AI contributions are traced through git metadata, not separate commits
Introduction
As AI tools become a standard part of how we build, we need a consistent way to record where AI contributed to our work. Claude Code and Codex are now woven into everyday development, and human and AI work are interleaved within a single session. A traceability convention lets PMs, architects, and devs audit AI use in deliverables, answer client and governance questions, and onboard new team members into the practice without guesswork.
Decision
AI contributions are recorded through git metadata. There are two requirements. On any commit where an AI tool contributed, add git trailers in the commit message:
AI-assisted: trueAI-tools: claude-code, codex
List the tools that actually contributed in the AI-tools trailer (for example claude-code, codex). In the pull request description, disclose which AI tools were used via the AI tool disclosure field in the PR template.
We do not require separate commits for AI-generated code.
Context
This is done for three main reasons:
- AI and human code are interleaved in every session. Splitting AI-generated code into its own commits would be artificial, hard to enforce, and would not reflect how the work actually happens.
- The auditability requirement from leadership is satisfied at the commit and PR level, where the history already lives.
- Git trailers are lightweight and machine-readable. They travel with the commit, survive rebases when handled normally, and can be queried directly from the log.
Consequences
- AI use in any deliverable can be audited from git history without a separate tracking system.

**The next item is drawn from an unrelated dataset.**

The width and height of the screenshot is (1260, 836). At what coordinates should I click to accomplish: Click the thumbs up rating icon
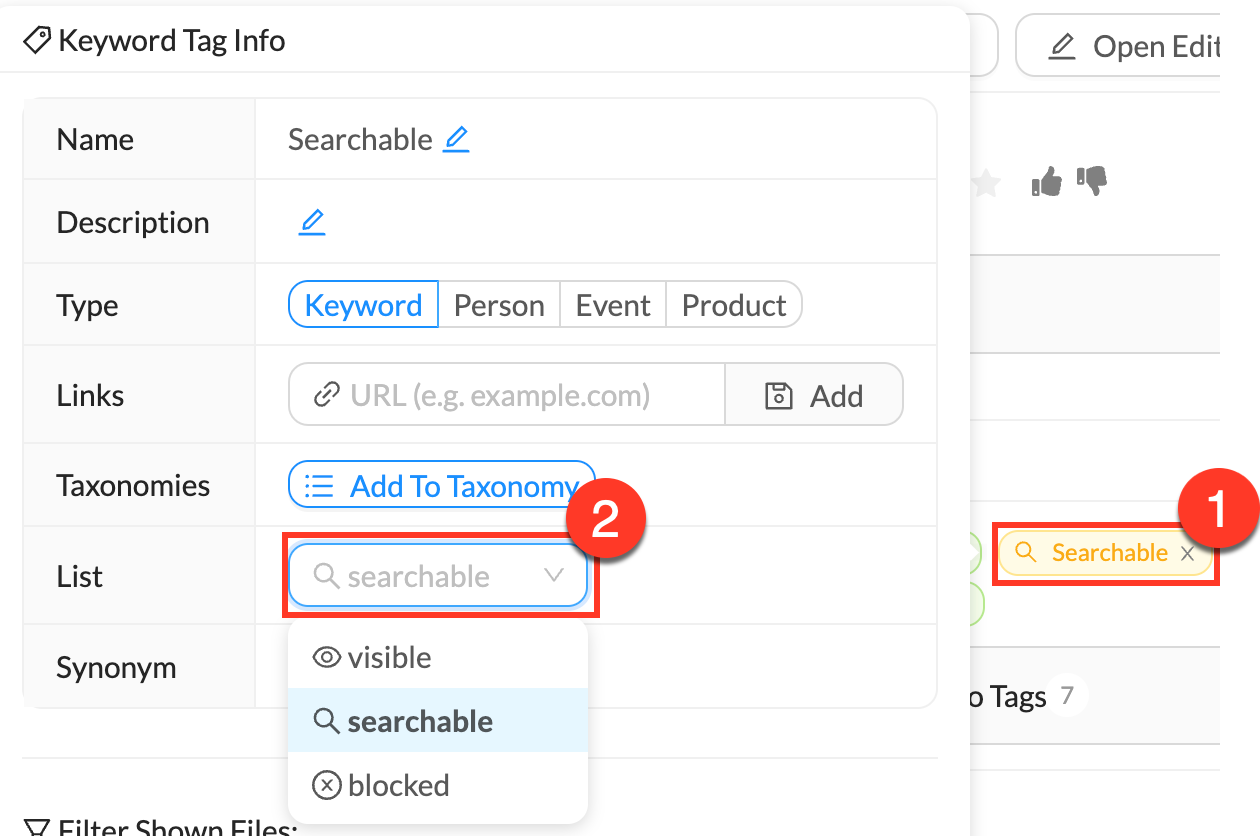coord(1046,182)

- The auditability requirement is met without changing how devs write code.
- Trailers are queryable, for example
git log --grep "AI-assisted: true", which supports reporting and review. - Projects gain a consistent, documented signal that connects to our existing "all code undergoes review" standard.

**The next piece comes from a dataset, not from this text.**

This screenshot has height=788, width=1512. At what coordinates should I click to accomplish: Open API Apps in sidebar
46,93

- Adoption depends on devs remembering to add trailers, so the practice needs to be reinforced through the ops project and PR template defaults rather than relying on memory alone.
Exceptions
- Trivial single-line autocomplete does not require a trailer. Use judgment: the trailer is meant to flag meaningful AI contribution, not every keystroke.
- Automated or templated commits (for example dependency bumps and generated config) follow the tool's own conventions and do not need the trailers.
- If a project has a client contract or governance requirement that mandates a stricter or different disclosure format, that requirement takes precedence and the deviation is documented in the project's ops configuration.